> **What to do**
Your response should be every line from the entries that includes the string "will".

> **Supplied data**
┌──
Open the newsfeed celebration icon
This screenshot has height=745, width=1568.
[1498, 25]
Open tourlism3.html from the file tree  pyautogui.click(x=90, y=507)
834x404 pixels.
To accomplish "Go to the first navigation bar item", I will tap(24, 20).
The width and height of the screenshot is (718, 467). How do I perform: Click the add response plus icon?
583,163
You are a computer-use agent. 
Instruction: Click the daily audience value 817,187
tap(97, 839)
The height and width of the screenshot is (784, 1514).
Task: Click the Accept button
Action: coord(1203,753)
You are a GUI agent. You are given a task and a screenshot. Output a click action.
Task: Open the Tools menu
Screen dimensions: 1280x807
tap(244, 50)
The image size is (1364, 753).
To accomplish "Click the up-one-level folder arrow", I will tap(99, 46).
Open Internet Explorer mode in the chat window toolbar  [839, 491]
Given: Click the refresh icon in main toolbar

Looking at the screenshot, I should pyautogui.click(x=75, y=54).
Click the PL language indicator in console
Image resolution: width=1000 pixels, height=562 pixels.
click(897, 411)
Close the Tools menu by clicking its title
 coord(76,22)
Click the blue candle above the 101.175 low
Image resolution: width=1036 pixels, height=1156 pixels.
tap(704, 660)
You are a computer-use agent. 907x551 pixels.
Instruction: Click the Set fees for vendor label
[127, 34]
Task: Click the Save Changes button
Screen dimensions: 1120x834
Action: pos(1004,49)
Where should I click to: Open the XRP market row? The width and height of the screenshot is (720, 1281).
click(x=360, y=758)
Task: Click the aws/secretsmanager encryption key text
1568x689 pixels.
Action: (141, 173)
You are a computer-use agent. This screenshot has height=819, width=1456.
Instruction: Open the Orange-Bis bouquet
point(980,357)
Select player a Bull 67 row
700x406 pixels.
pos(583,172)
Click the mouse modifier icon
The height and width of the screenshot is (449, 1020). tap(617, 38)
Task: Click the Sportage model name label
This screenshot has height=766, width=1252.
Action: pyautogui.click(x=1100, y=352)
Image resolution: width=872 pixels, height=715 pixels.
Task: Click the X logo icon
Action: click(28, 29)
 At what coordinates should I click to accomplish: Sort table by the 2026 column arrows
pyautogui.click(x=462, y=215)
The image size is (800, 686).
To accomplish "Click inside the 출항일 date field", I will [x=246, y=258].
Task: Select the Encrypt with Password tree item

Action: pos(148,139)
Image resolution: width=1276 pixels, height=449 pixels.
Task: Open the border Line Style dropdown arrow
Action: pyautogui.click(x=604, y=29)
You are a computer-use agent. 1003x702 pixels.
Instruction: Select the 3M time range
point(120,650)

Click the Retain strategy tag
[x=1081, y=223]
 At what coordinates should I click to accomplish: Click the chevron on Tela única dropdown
└──
> **Solution**
To accomplish "Go to the first navigation bar item", I will tap(24, 20).
To accomplish "Click the up-one-level folder arrow", I will tap(99, 46).
To accomplish "Click inside the 출항일 date field", I will [x=246, y=258].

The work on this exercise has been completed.